Mozilla Patches Two Actively Exploited Firefox Zero-Days

Mozilla released Firefox 74.0.1 and Firefox ESR 68.6.1 earlier to address two critical vulnerabilities actively abused in the wild that could lead to remote code execution on vulnerable machines.

The two security flaws fixed today could potentially allow attackers to execute arbitrary code or trigger crashes on machines running vulnerable Firefox versions.

As Mozilla's security advisory says, the Firefox developers "are aware of targeted attacks in the wild abusing" these two vulnerabilities with a Critical severity rating.

The Firefox and Firefox ESR zero-day flaws fixed by Mozilla today were reported by Francisco Alonso working with Javier Marcos of JMP Security.

The first one, tracked as CVE-2020-6819, is due to a use-after-free bug caused by a race condition when running the nsDocShell destructor.

The second fixed zero-day, tracked as CVE-2020-6820, is also induced by a use-after-free error generated by a race condition when handling a ReadableStream.

Remote unauthenticated attackers can trick potential victims into visiting a maliciously crafted website to trigger these two vulnerabilities and, subsequently, execute arbitrary code on devices running unpatched versions of Firefox.

Successful exploitation of one of these vulnerabilities may enable the attackers to compromise the vulnerable systems.

Firefox

While no additional info on how these flaws were exploited is available at the moment, seeing that they are rated as critical and currently exploited in the wild, all users should install the patched Firefox 74.0.1 release.

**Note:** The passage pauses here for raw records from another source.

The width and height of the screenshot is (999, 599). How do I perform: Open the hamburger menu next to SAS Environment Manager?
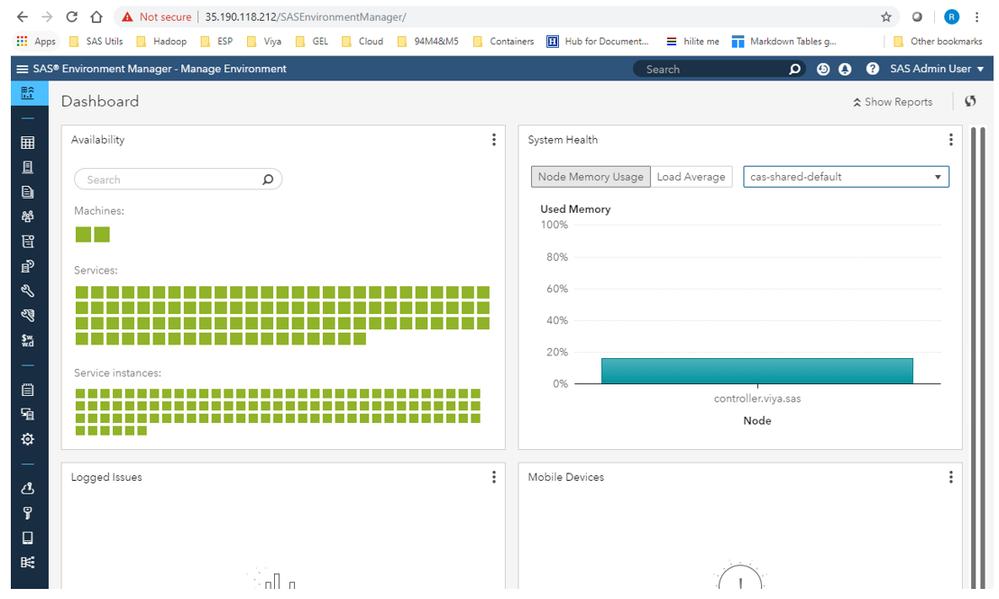tap(22, 69)
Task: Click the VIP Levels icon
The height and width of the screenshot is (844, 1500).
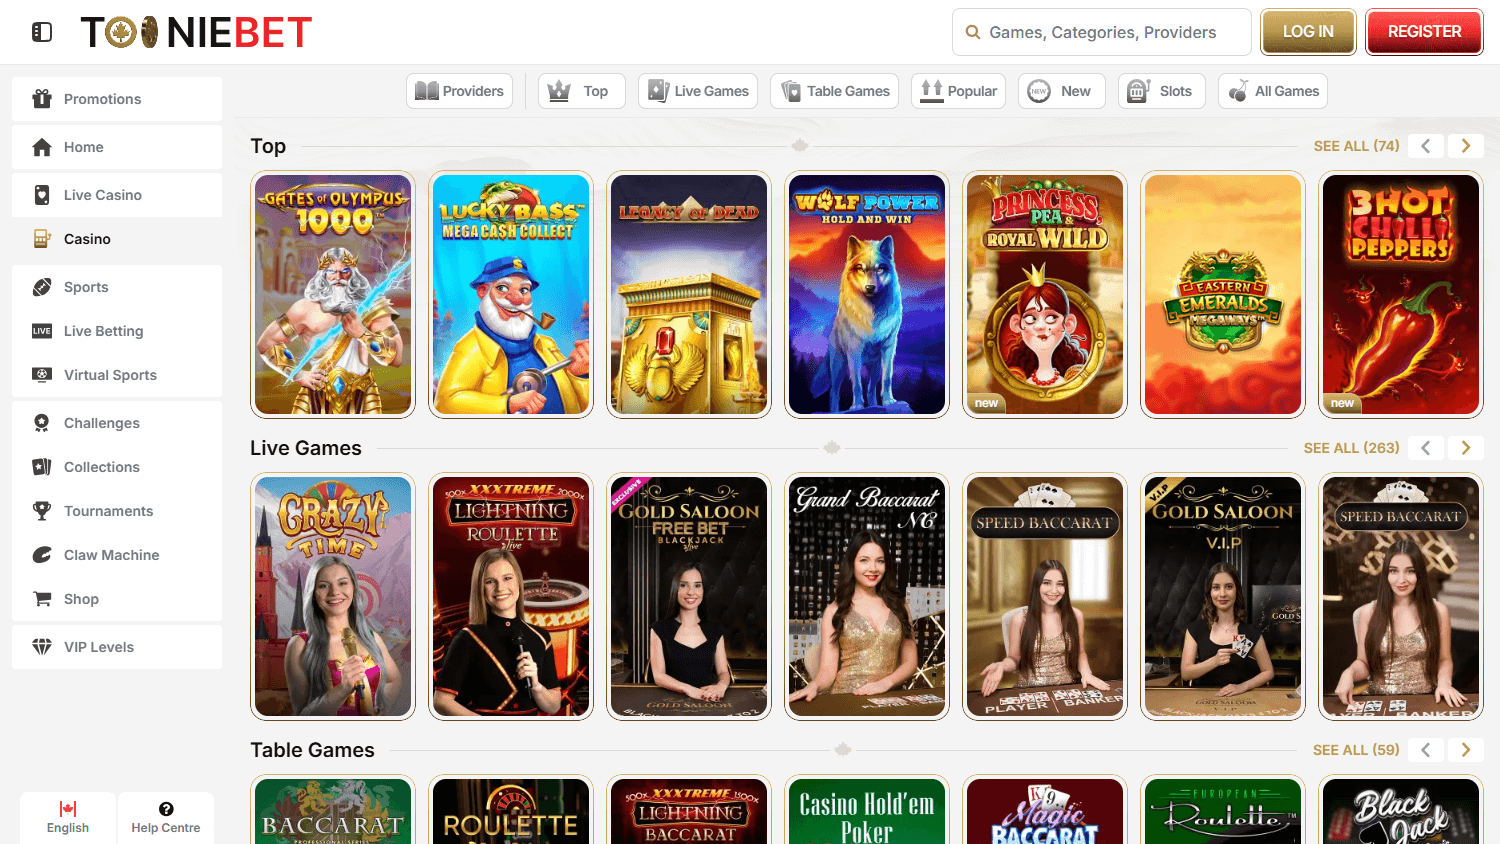Action: 41,647
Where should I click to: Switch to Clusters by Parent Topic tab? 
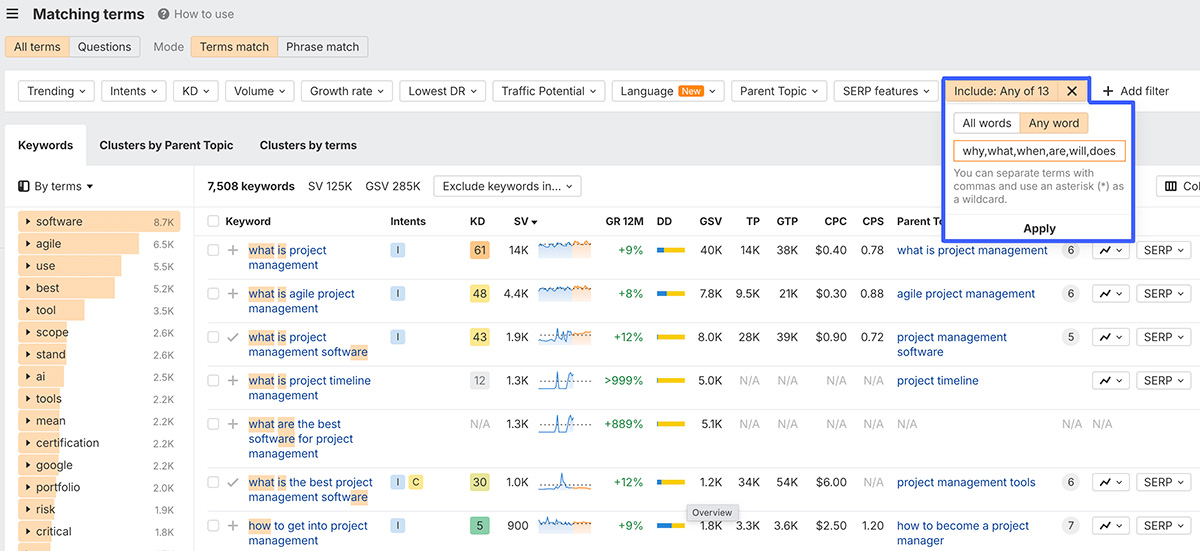coord(166,145)
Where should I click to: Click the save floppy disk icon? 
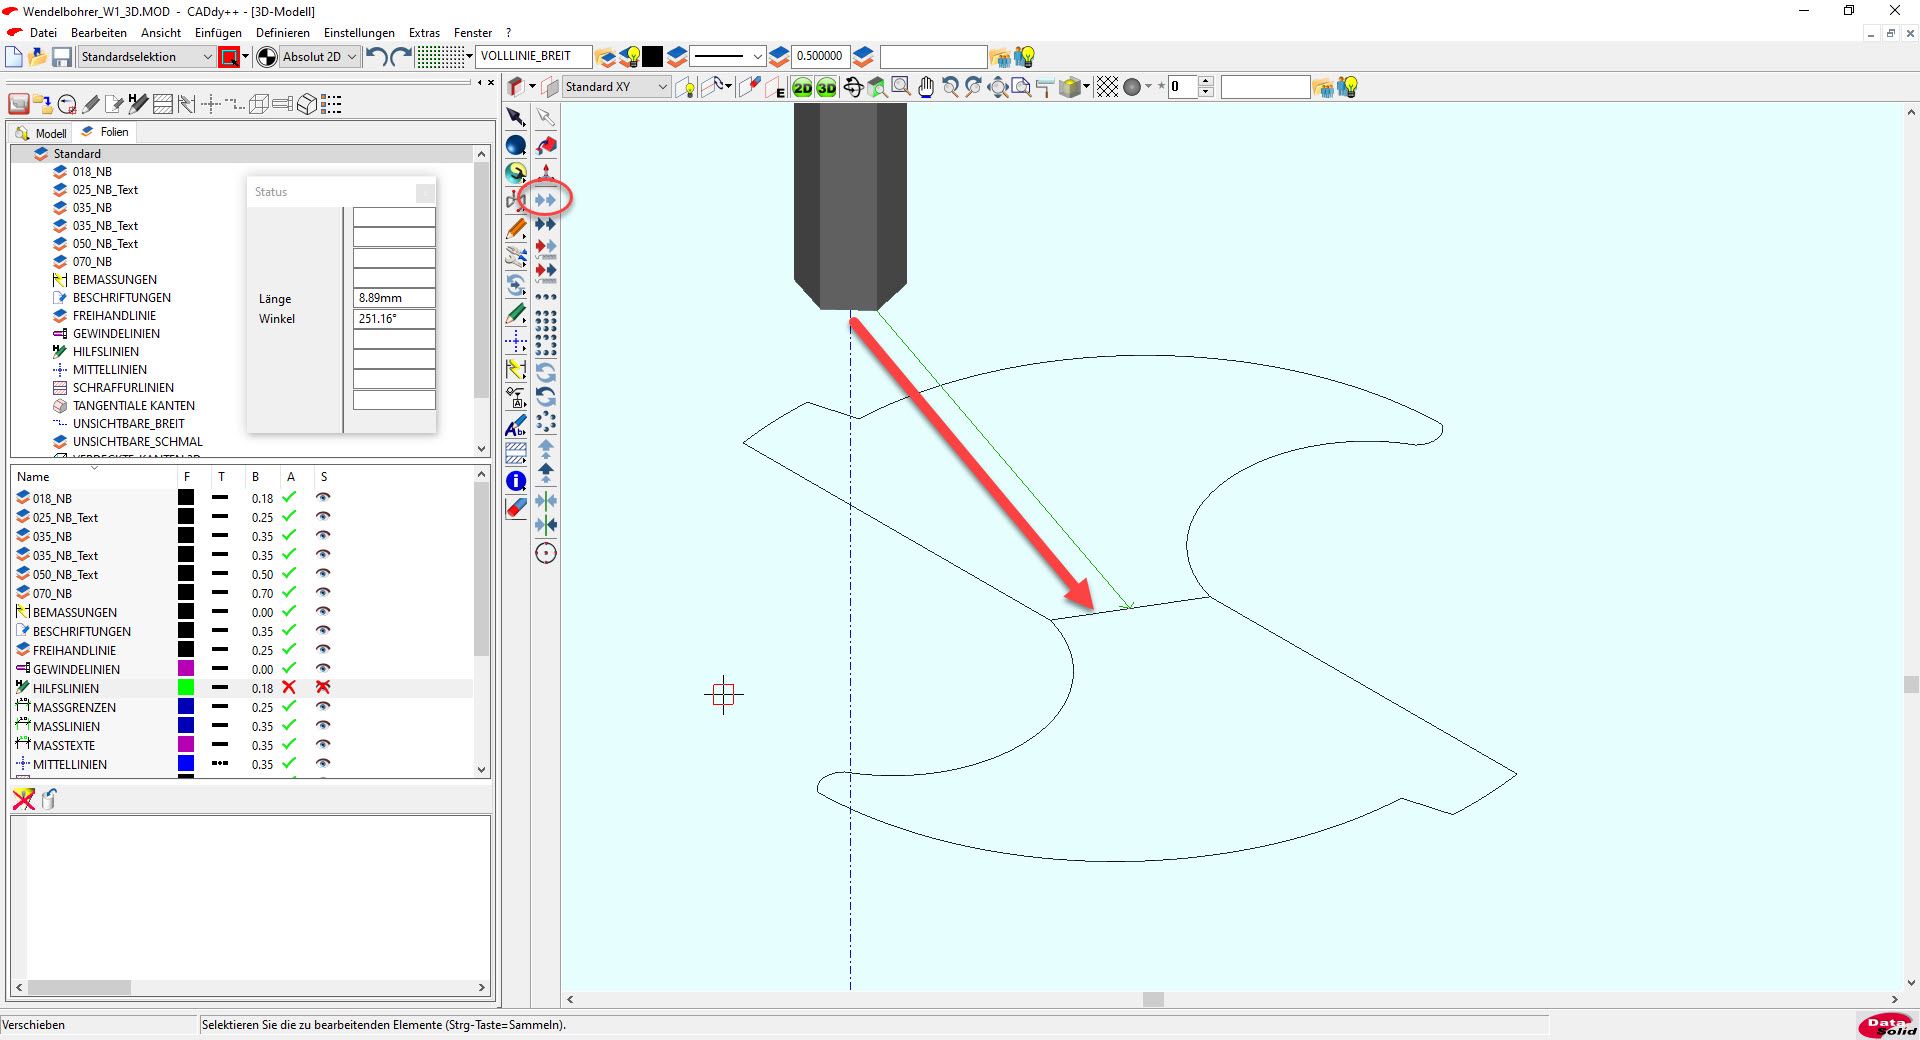tap(62, 57)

The U.S. Cybersecurity and Infrastructure Security Agency (CISA) also issued an alert saying that "an attacker could exploit this vulnerability to take control of an affected system," and encouraging users to apply the security update.

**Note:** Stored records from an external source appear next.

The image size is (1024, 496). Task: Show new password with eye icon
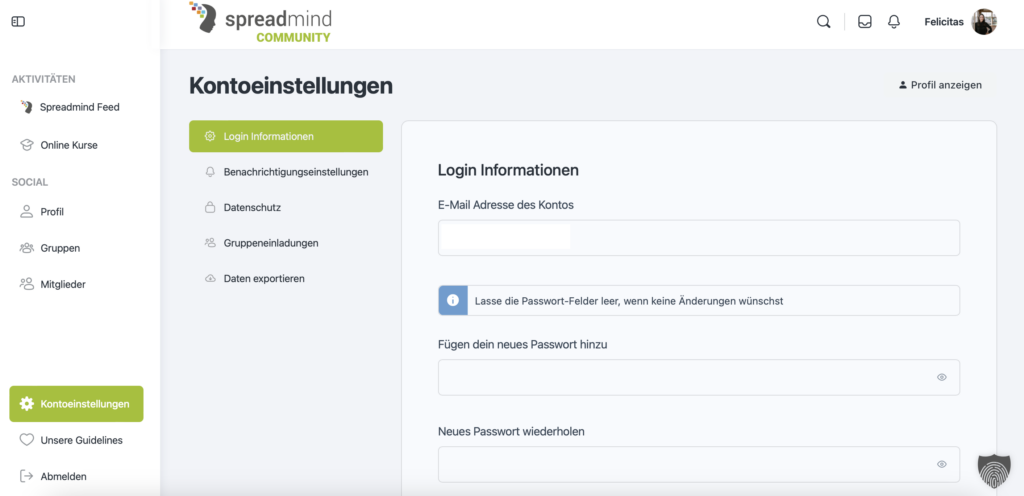pos(941,378)
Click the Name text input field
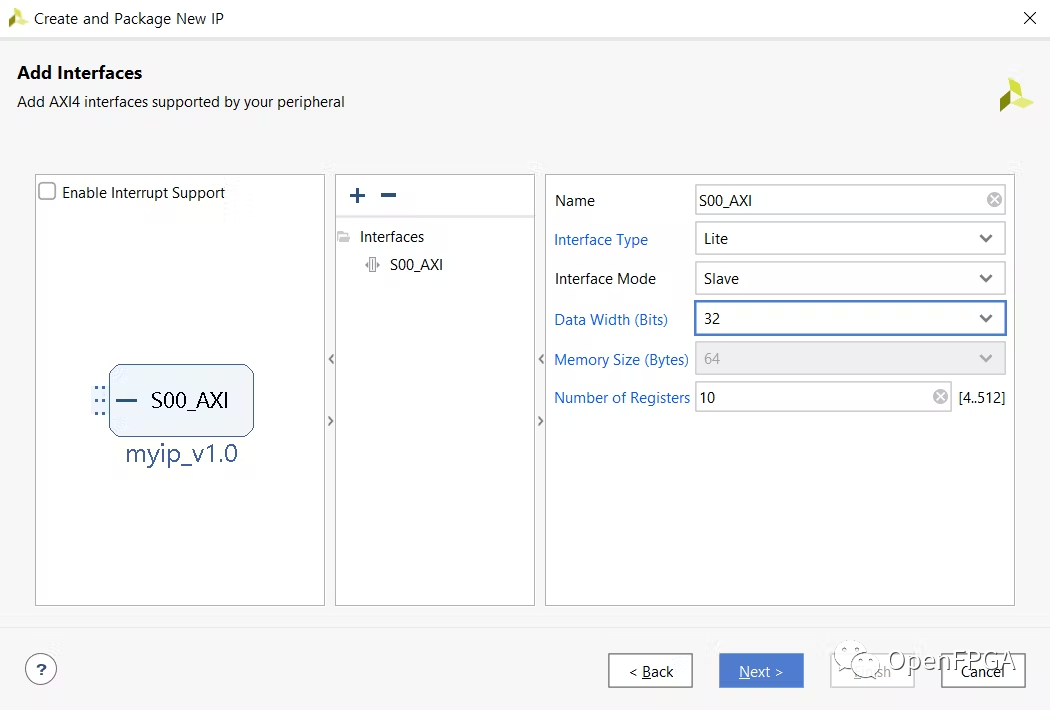 coord(838,200)
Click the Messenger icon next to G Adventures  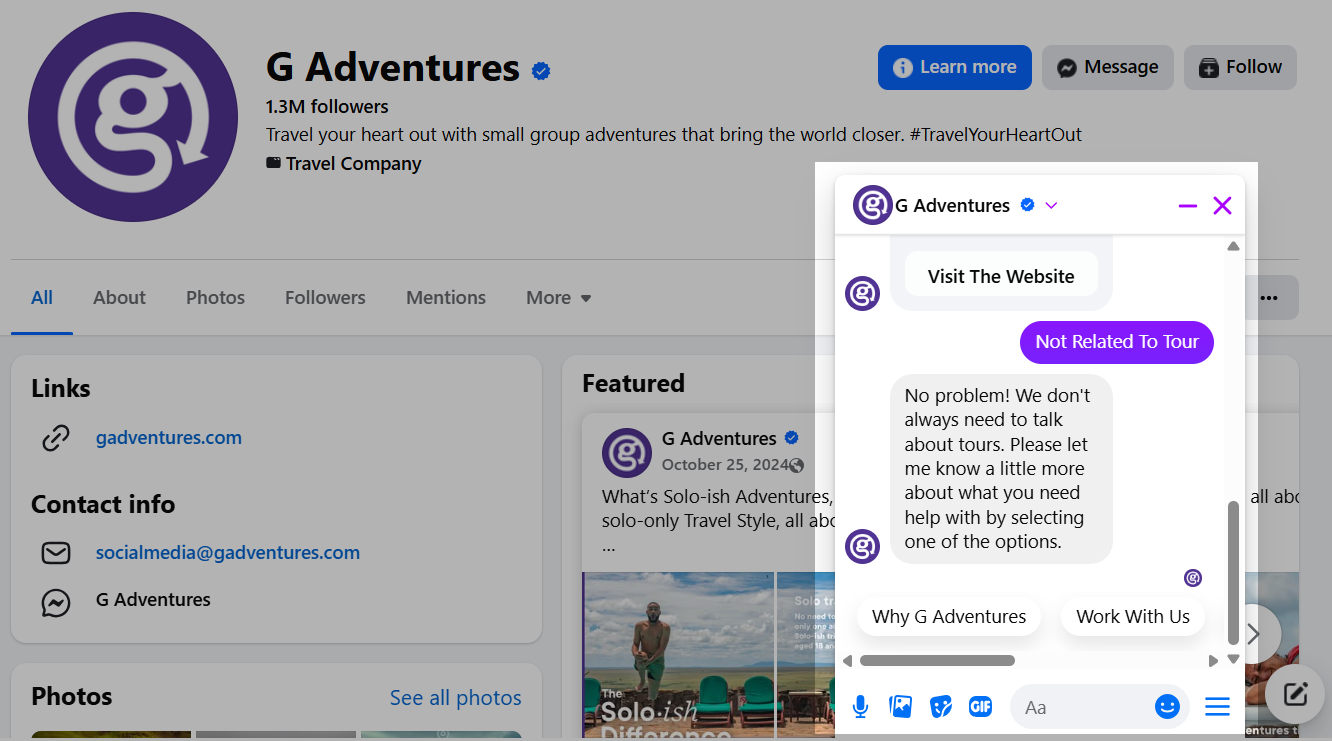tap(56, 600)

You can do that by manually checking for the new update by going to the Firefox menu -> Help -> About Firefox and hitting the update button.

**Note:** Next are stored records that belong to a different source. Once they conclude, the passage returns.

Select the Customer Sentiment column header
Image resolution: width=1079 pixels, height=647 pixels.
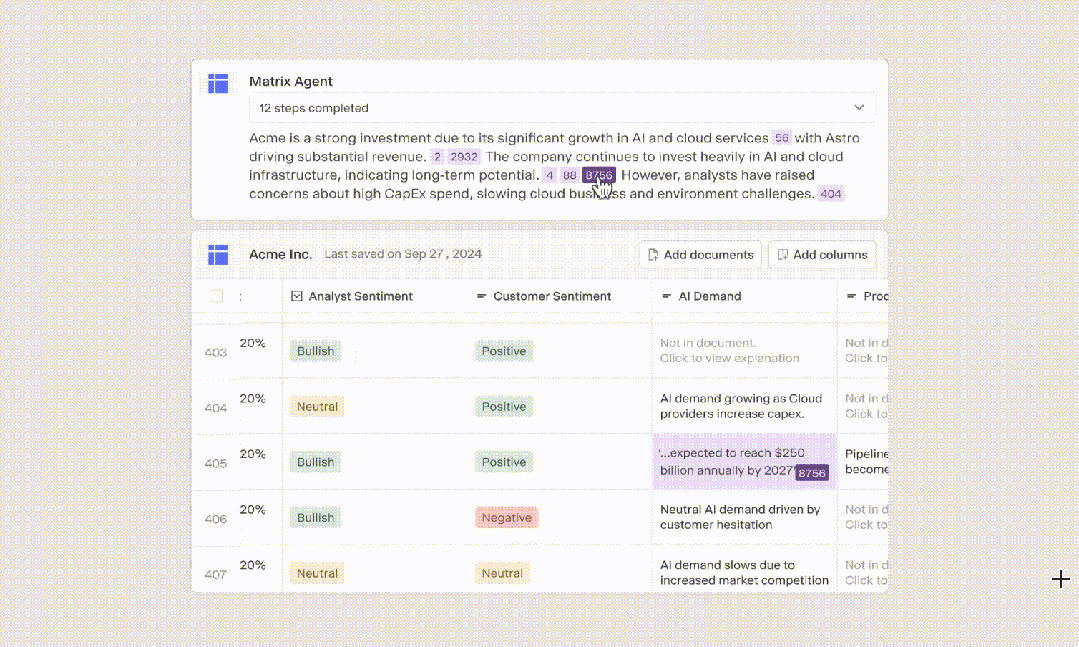552,296
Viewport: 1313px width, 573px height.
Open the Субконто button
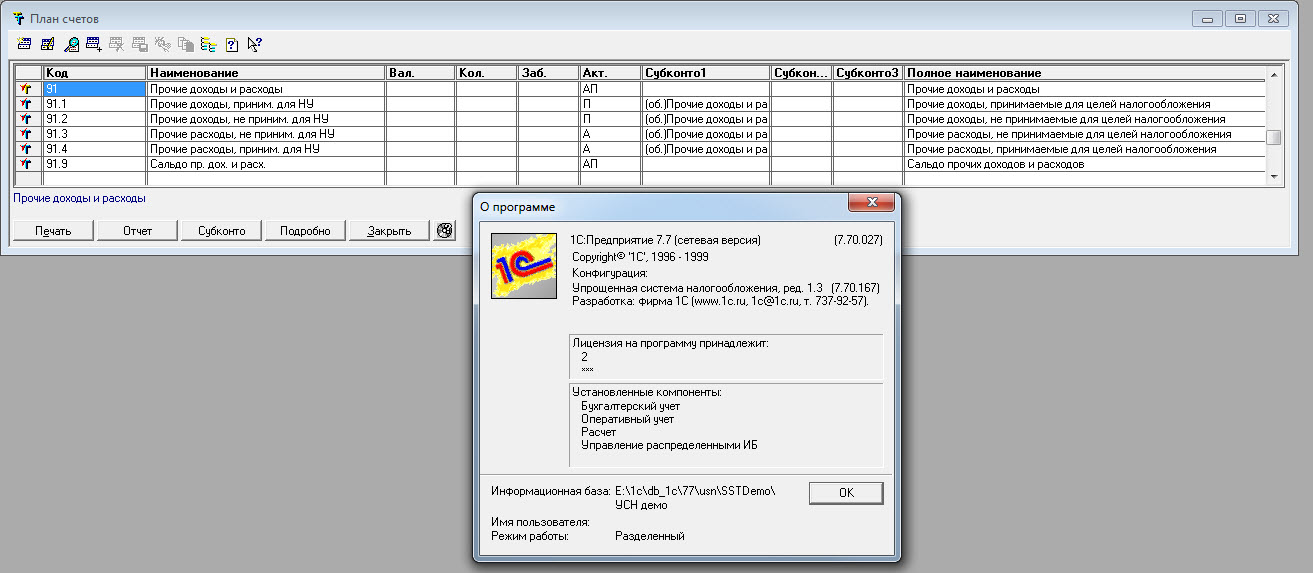221,231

You can also download the latest patched version for Windows, macOS, and Linux from the following links:

Mozilla patched another actively exploited Firefox zero-day with the release of Firefox 72.0.1 in January, also used in targeted attacks.

In June 2019, Mozilla patched two actively exploited zero-day vulnerabilities used in targeted attacks against cryptocurrency firms such as Coinbase.

Back in 2016, Mozilla patched yet another zero-day exploited in the wild with the release of Firefox 50.0.2, while the Tor Project released Tor Browser 6.0.7 to fix the same issue.